Goolsbee, a voting member of the policymaking Federal Open Market Committee, also said the Supreme Court’s decision to strike down many of President Donald Trump’s sweeping global tariffs could help cool inflation.

“I remain optimistic that there can be more rate cuts this year. But that hinges on seeing actual progress on inflation that shows we are on a path back to 2%,’’ Goolsbee said in prepared remarks Feb. 24 to be delivered at the National Association for Business Economics annual conference.

Federal Reserve Bank of New York via FRED®

FOMC January meeting holds rates steady

The FOMC voted 10-2 to hold interest rates steady at 3.50% to 3.75% in January after three consecutive quarter-point cuts in its last three meetings of 2025.

The Federal Funds Rate guides interest rates for investors and consumers on auto and student loans, home-equity loans, and credit cards.

For consumers, a delayed rate cut could mean higher borrowing costs that remain in place longer than expected.

It was the FOMC’s first pause since July 2025.

Fed Governors Christopher Waller and Stephen Miran dissented, saying they would have preferred a quarter-point cut due to softening in the labor market. 
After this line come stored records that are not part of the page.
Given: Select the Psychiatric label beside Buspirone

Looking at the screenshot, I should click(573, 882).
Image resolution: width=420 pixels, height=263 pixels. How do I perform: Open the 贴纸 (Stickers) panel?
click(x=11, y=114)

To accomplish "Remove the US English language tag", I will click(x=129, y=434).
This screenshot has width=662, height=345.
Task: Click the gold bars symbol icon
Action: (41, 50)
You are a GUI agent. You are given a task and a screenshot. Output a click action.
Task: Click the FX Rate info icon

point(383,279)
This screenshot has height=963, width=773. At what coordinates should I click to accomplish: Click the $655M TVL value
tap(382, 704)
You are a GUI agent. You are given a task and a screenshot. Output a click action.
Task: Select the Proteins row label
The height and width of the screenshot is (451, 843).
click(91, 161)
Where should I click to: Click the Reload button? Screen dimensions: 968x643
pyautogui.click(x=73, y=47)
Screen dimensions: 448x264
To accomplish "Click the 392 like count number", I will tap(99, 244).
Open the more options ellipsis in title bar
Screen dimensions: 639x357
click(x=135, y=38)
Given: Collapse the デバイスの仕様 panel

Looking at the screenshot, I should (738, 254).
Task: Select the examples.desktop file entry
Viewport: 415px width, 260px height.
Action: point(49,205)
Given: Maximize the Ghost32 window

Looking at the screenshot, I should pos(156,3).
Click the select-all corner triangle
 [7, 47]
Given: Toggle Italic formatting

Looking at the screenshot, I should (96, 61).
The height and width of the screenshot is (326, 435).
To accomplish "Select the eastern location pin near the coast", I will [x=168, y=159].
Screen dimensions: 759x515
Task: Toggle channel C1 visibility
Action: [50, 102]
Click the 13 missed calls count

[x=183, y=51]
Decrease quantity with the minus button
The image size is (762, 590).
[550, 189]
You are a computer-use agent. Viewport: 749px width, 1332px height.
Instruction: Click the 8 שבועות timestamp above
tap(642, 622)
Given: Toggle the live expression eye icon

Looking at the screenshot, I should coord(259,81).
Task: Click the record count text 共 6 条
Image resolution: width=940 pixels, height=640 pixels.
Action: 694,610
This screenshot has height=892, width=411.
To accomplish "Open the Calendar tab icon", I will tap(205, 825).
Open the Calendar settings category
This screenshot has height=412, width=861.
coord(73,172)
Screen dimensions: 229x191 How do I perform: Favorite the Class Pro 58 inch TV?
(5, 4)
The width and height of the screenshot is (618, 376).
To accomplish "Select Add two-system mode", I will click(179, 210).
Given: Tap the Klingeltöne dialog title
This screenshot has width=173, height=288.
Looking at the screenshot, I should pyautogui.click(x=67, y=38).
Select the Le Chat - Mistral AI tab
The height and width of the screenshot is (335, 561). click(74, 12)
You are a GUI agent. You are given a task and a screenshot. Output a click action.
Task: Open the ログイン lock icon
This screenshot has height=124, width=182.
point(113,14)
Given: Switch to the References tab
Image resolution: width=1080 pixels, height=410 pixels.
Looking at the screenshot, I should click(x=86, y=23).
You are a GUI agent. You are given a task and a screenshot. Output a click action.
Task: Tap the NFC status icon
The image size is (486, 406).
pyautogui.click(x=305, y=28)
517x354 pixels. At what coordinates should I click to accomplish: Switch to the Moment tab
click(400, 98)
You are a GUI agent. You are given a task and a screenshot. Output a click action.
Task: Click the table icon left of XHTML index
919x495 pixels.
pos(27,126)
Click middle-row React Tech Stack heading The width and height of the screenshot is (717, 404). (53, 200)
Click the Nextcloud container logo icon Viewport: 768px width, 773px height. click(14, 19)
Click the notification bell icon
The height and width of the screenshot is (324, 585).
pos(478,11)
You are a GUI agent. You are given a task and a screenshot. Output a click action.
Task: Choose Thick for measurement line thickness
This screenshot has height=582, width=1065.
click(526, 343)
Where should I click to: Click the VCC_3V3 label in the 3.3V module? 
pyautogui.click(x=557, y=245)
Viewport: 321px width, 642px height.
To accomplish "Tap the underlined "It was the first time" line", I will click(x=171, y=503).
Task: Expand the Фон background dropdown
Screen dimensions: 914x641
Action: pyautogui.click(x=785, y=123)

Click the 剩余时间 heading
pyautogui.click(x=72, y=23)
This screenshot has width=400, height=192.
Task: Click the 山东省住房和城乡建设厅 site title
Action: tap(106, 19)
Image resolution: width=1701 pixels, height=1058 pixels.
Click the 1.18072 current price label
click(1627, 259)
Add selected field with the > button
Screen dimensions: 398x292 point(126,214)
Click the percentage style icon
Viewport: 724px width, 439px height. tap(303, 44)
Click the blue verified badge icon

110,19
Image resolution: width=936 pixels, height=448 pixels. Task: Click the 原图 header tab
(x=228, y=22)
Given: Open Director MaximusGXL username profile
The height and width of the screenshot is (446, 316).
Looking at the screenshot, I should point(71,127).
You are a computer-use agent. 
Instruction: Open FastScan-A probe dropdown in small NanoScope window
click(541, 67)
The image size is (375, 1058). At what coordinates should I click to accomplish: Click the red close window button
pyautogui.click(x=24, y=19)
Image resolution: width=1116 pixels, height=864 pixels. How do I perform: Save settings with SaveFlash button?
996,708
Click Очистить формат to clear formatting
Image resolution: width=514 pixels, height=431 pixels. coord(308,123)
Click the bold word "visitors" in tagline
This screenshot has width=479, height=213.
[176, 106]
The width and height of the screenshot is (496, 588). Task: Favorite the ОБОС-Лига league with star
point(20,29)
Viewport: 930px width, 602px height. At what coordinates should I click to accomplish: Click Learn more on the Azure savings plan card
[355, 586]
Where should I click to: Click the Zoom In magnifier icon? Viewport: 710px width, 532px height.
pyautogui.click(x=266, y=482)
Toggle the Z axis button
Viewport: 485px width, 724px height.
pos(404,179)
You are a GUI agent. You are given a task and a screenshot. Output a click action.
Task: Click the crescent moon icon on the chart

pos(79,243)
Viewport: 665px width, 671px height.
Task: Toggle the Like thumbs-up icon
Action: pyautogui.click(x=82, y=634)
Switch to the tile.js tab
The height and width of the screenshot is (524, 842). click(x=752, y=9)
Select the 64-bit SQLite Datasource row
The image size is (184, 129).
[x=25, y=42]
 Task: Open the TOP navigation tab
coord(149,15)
Waller explained Sept. 23 that he was monitoring the recent stronger-than-expected labor market data and that it could be “a coin toss” as to whether he would vote to hold or cut interest-rates at the March 17-18 FOMC meeting.

How the Fed manages interest rates 

The Fed’s dual congressional mandate requires it to balance full employment and price stability:

  • Lower interest rates support hiring but can fuel inflation.
  • Higher rates cool prices but can weaken the job market.

The two goals often conflict, operate on different timelines and are influenced by unpredictable global events. 

  • Fed Chair Powell sends frustrating message on future interest-rate cuts

More Federal Reserve: After the December rate cut, Fed Chair Jerome Powell said that the lowering of rates brought monetary policy “within a broad range of neutral.”

A neutral rate neither stimulates nor restrains economic growth.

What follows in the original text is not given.